Qui a découvert l’Amérique ? C’est Christophe Colomb, tout le monde le sait !... Eh bien ! Qui vous assure que tout le monde ne se trompe pas ? Une légende controversée affirme qu’un cartographe dieppois du nom de Jean Cousin, se serait embarqué en 1488 avec pour second l’Espagnol Vincente Pinzon — lequel, quatre ans plus tard, accompagnera avec ses deux frères Christophe Colomb — du port de Dieppe pour naviguer vers l’ouest à la recherche de nouvelles terres à conquérir, et aurait abordé sur les côtes de l’Amérique méridionale...

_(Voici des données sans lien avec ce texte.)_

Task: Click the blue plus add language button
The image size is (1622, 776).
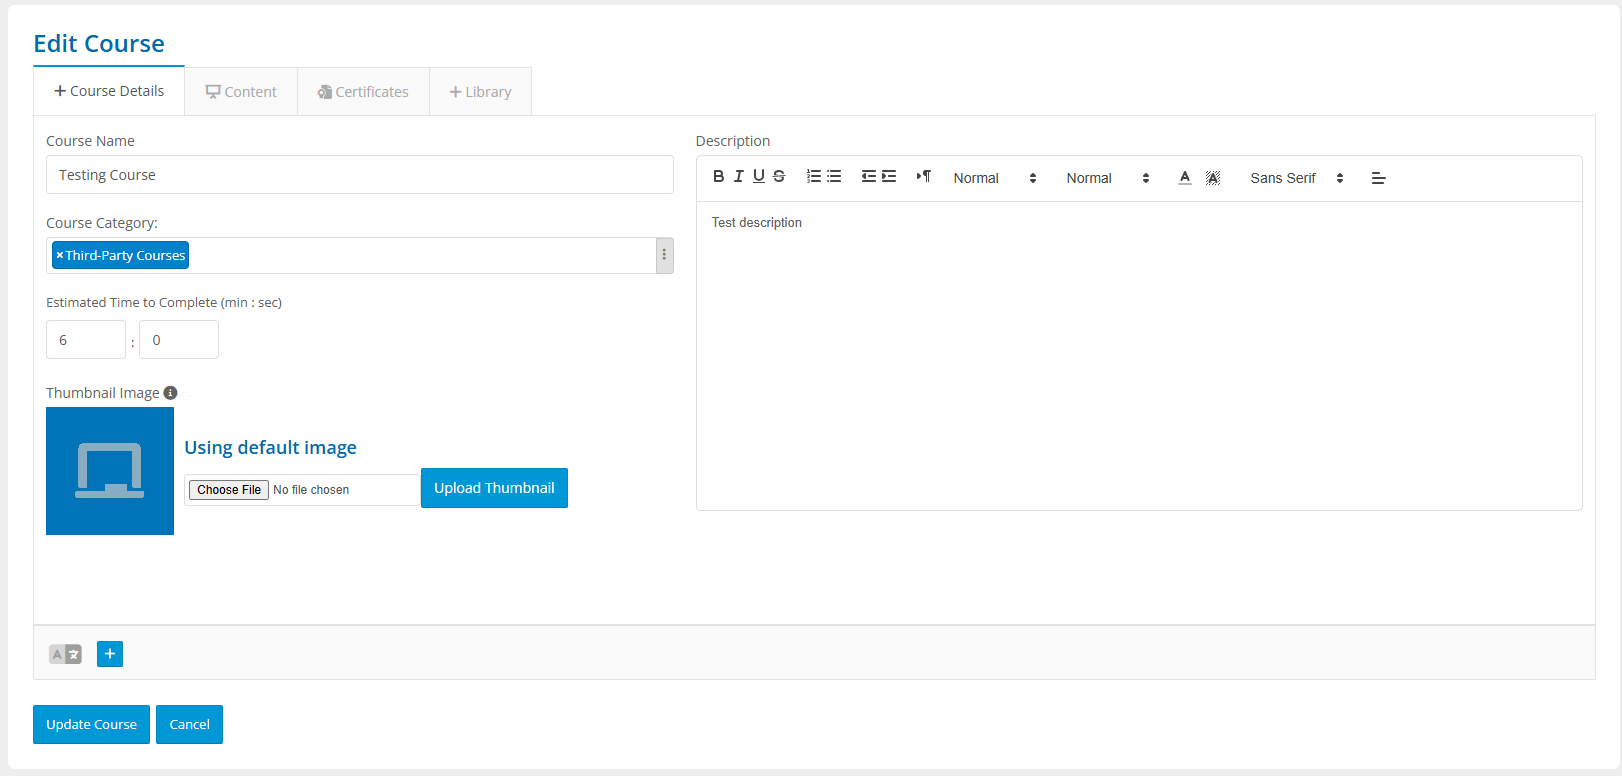Action: [110, 654]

D’abord, il y eut les Vikings. Ces hardis pirates scandinaves qui au IXe siècle parurent sur nos côtes et remontèrent nos fleuves à bord de leurs barques à deux voiles, portèrent leurs déprédations non seulement dans tout l’empire de Charlemagne, mais jusqu’en Italie, jusqu’en Sicile, jusque dans le califat de Cordoue. Ils se lançaient à travers les mers sur leurs frêles navires, se riant des vents et des flots... « La force de la tempête, chantaient-ils, aide le bras de nos rameurs ; l’ouragan est à notre service ; il nous jette où nous voulons aller... »

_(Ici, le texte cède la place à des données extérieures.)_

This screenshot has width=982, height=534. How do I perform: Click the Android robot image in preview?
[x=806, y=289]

L’ouragan dut même les jeter quelquefois sur des côtes où ils n’espéraient pas aborder. C’est ainsi que des Vikings durent s’égarer jusqu’aux rivages du Groenland, à la même époque où leurs frères semaient la terreur dans nos provinces maritimes. Une tradition scandinave assure qu’en l’an 982, une colonie norvégienne vint s’établir au Groenland. Leif, fils d’Eric Randa, fondateur de celte colonie, se serait embarqué un peu après l’an 1000, et serait parti vers le sud à la découverte. Il aborda, dit la légende, sur une côte où il trouva des hommes avec lesquels il fit le commerce des pelleteries ; et il baptisa ce territoire du nom de Vinland — pays du vin. Quel pouvait être ce point de la côte américaine où la vigne poussait en ce temps lointain ?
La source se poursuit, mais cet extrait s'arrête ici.